Q&A After years of jabbing at one another, Microsoft and Sun Microsystems set aside their punching gloves on Friday, agreeing to a 10-year deal that will see the two companies collaborating on a variety of topics and Microsoft forking over $1.6bn (£0.88bn) to its longtime rival.
In an interview in San Francisco with ZDNet UK sister site CNET News.com, Microsoft chief executive Steve Ballmer and Sun chief executive Scott McNealy talked about the deal, what it means for competitors, whether Scott will stop making fun of Steve and who might really deserve credit for initiating it.
Q: What does this partnership mean for IBM?
Ballmer: We have different kinds of relationships with IBM. IBM is a customer of ours. We've done some work on Web services with IBM; Sun's done a lot of work with IBM. In the enterprise, Microsoft is a player with a growing presence; Sun is a player with a growing presence; IBM is a player. In a sense, IBM has always had the biggest presence around. We're not sure what it's going to mean for IBM. Customers are going to decide that.
McNealy: Let's be fair. We would be absolutely thrilled to death if this made [happy] the customer who wants choice -- who wants a couple of vendors; not just one. We'd be thrilled to death if it were the two of us (gaining business), and IBM didn't make the short list. That's not a problem for either of us. We're OK with that. So let's just be honest about that.

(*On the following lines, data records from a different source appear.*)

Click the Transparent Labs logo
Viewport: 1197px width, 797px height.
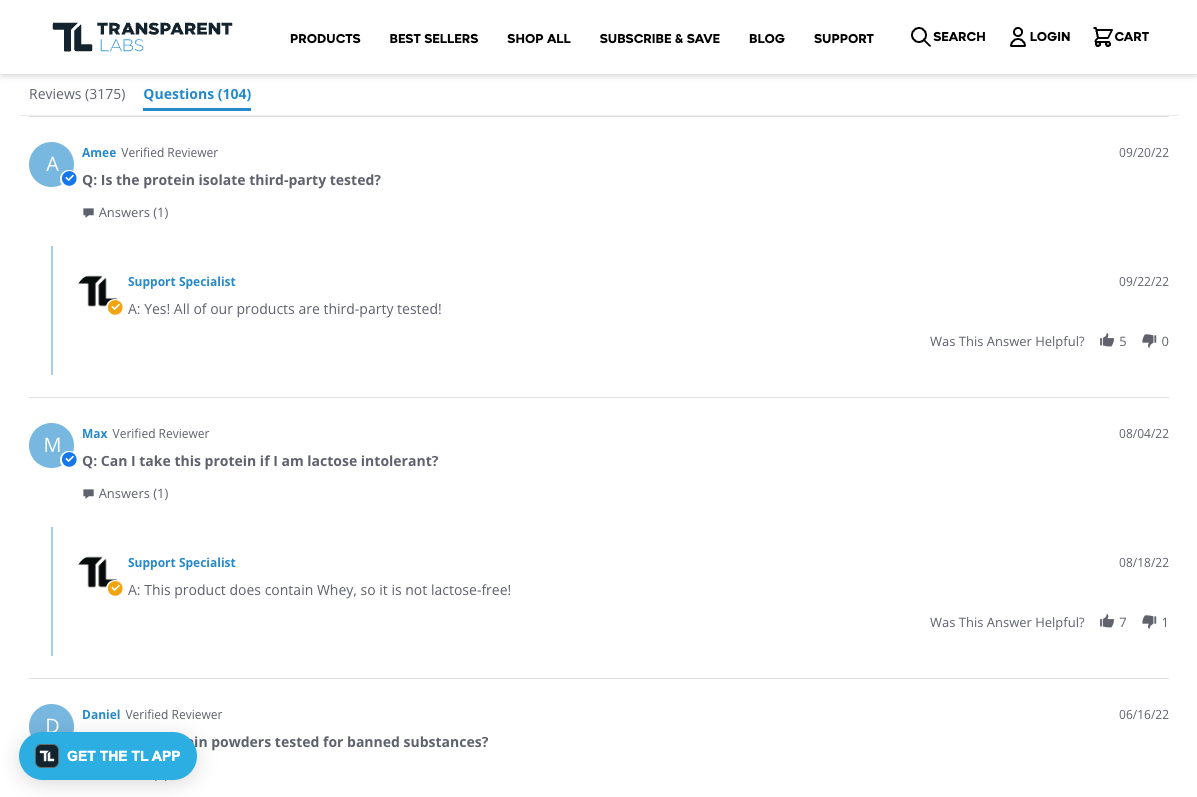tap(142, 37)
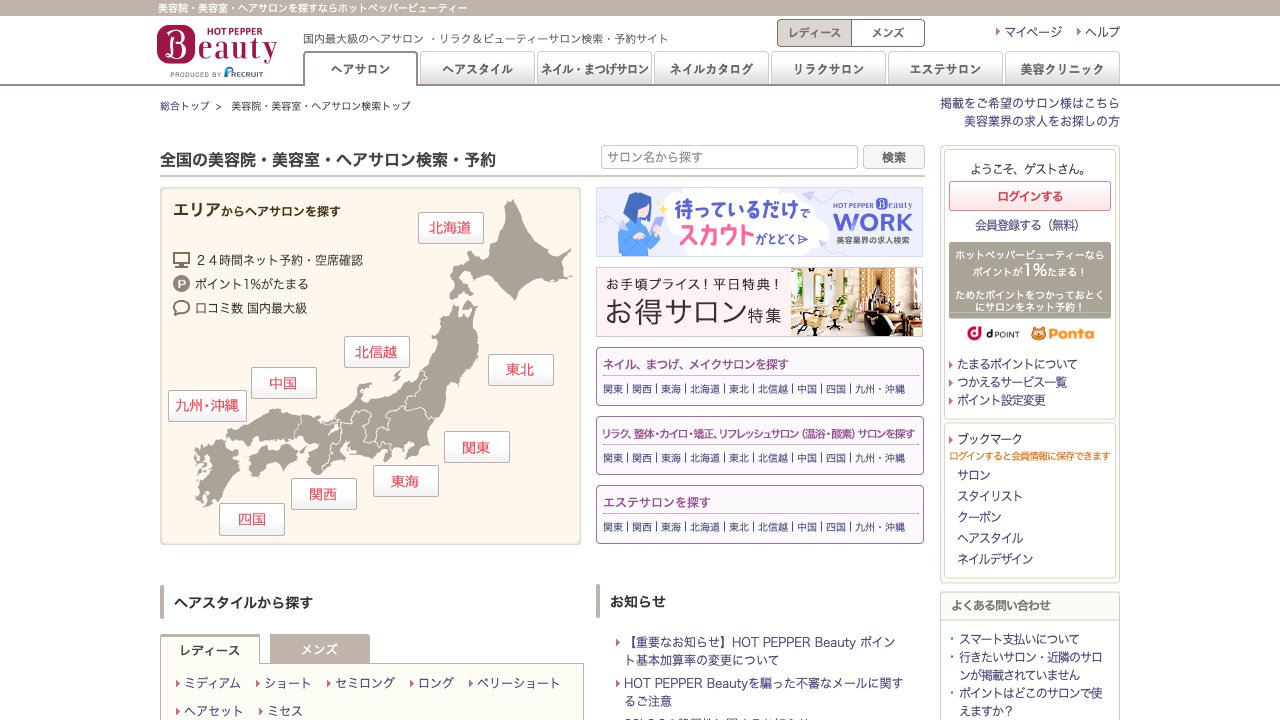Open the お得サロン特集 banner
This screenshot has height=720, width=1280.
coord(759,302)
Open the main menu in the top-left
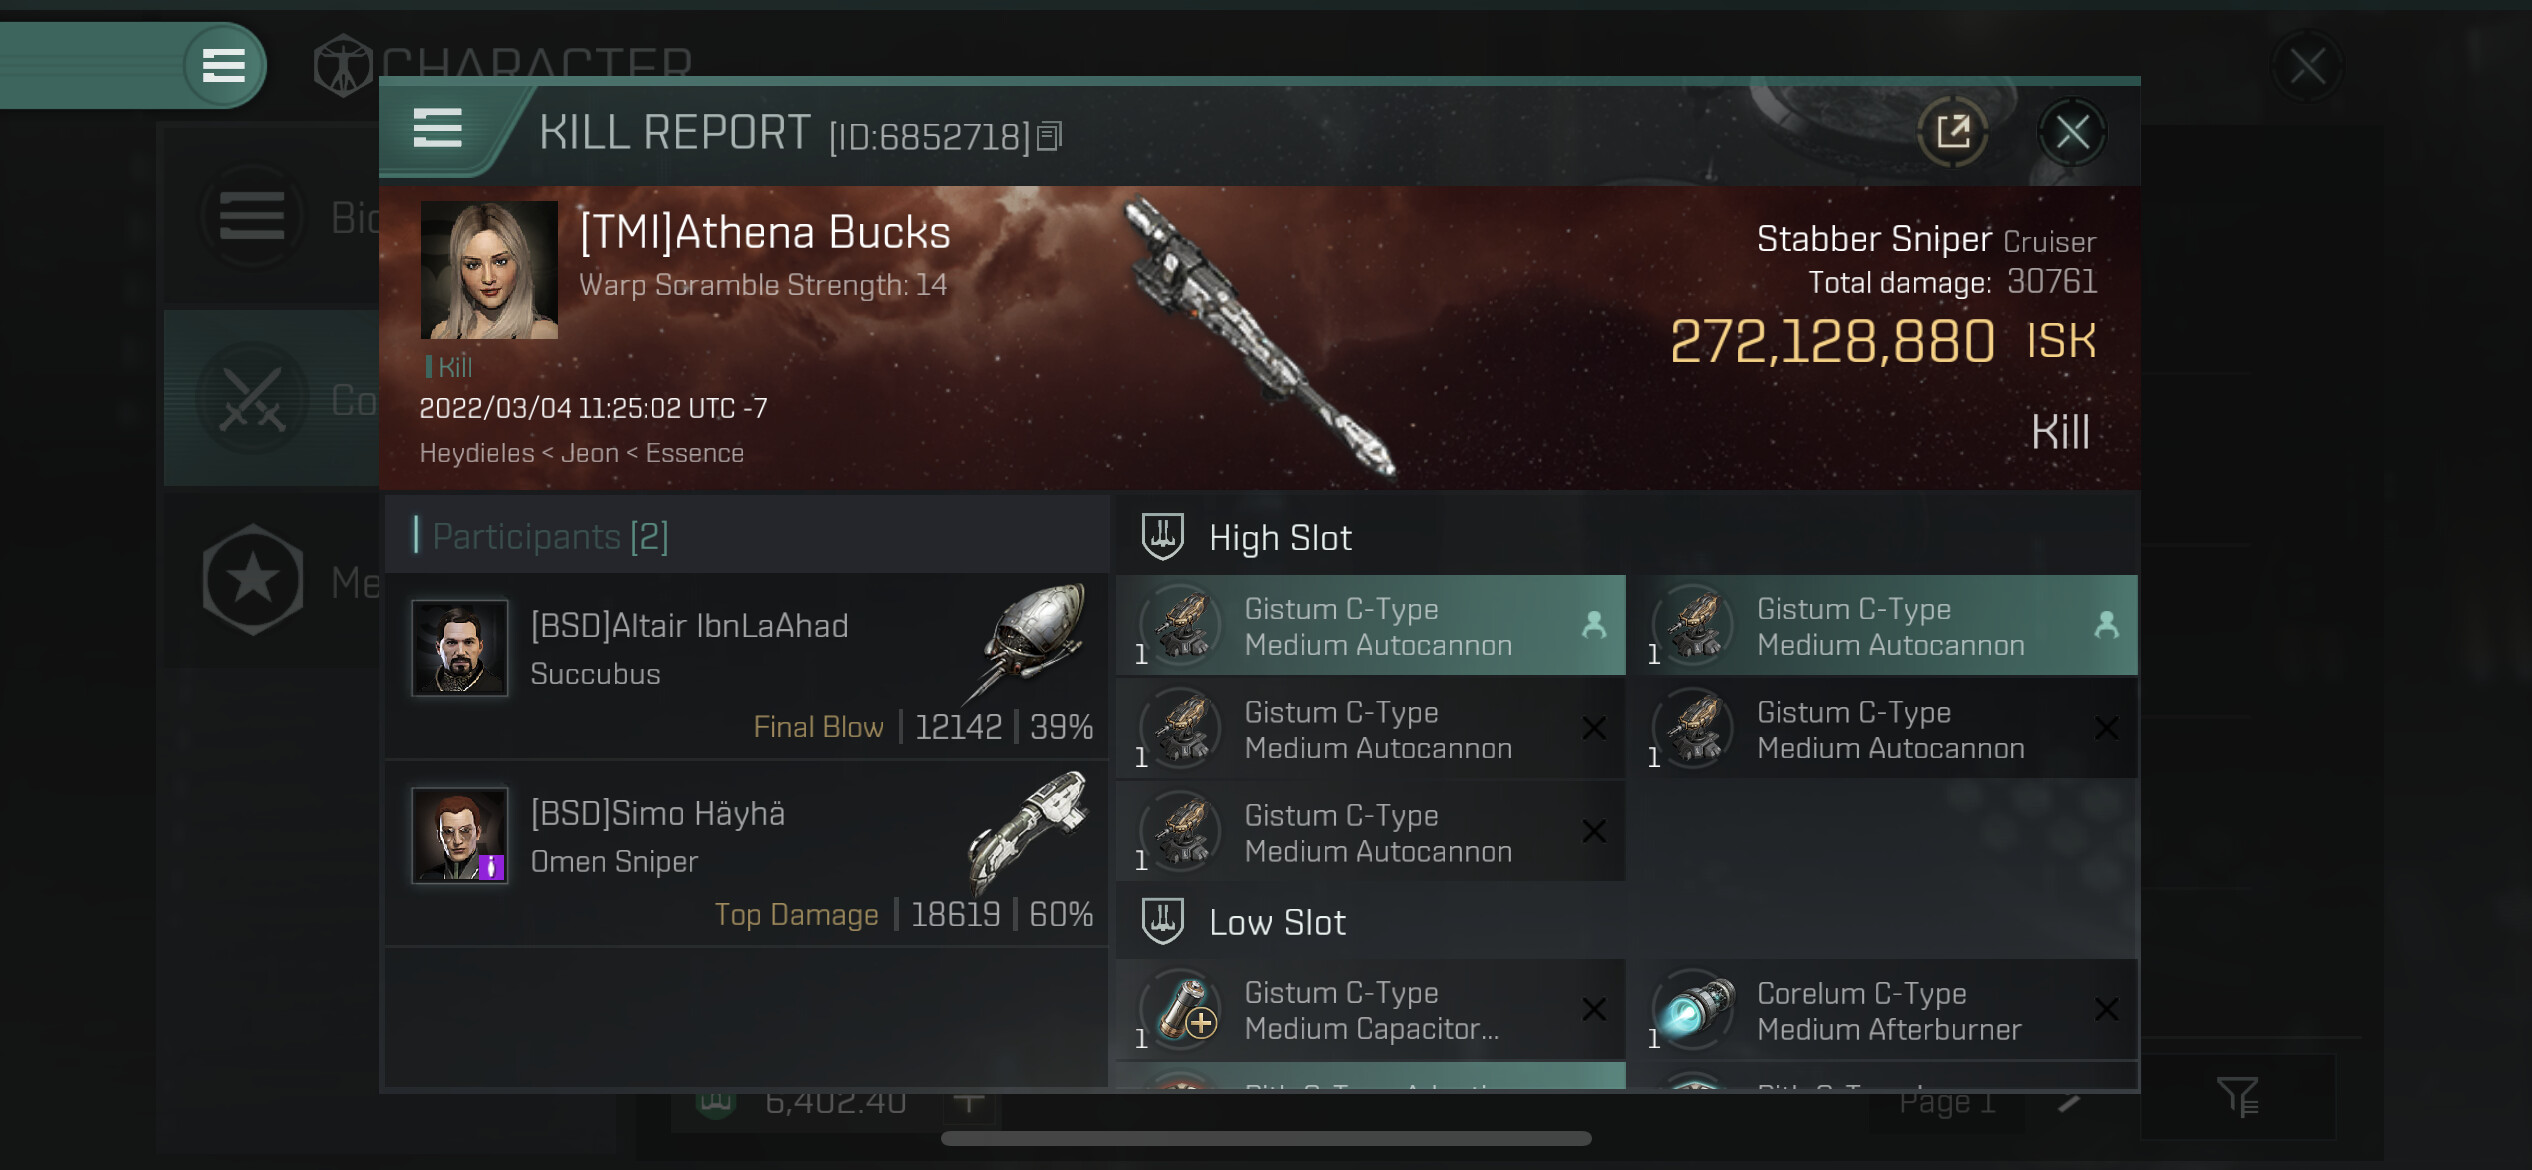Screen dimensions: 2532x1170 point(224,66)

Q: IBM is obviously a big competitor, if not the biggest one, for both companies. Is this going to put pressure on IBM?
Ballmer: Yes.
McNealy: We wouldn't have done it if it didn't.
Q: Why couldn't you do this, say, three years ago, when you settled the Java lawsuit?
Ballmer: The world of 2001 was discombobulated, frankly, because of the bubble and everything else.
McNealy: Post-bubble, we were busy.
Ballmer: In a sense, the world is in a more consistent place than it was in 2001. We've had time to digest where we are. Frankly, it took somebody taking some initiative out of the box, which I complement Scott for taking last year.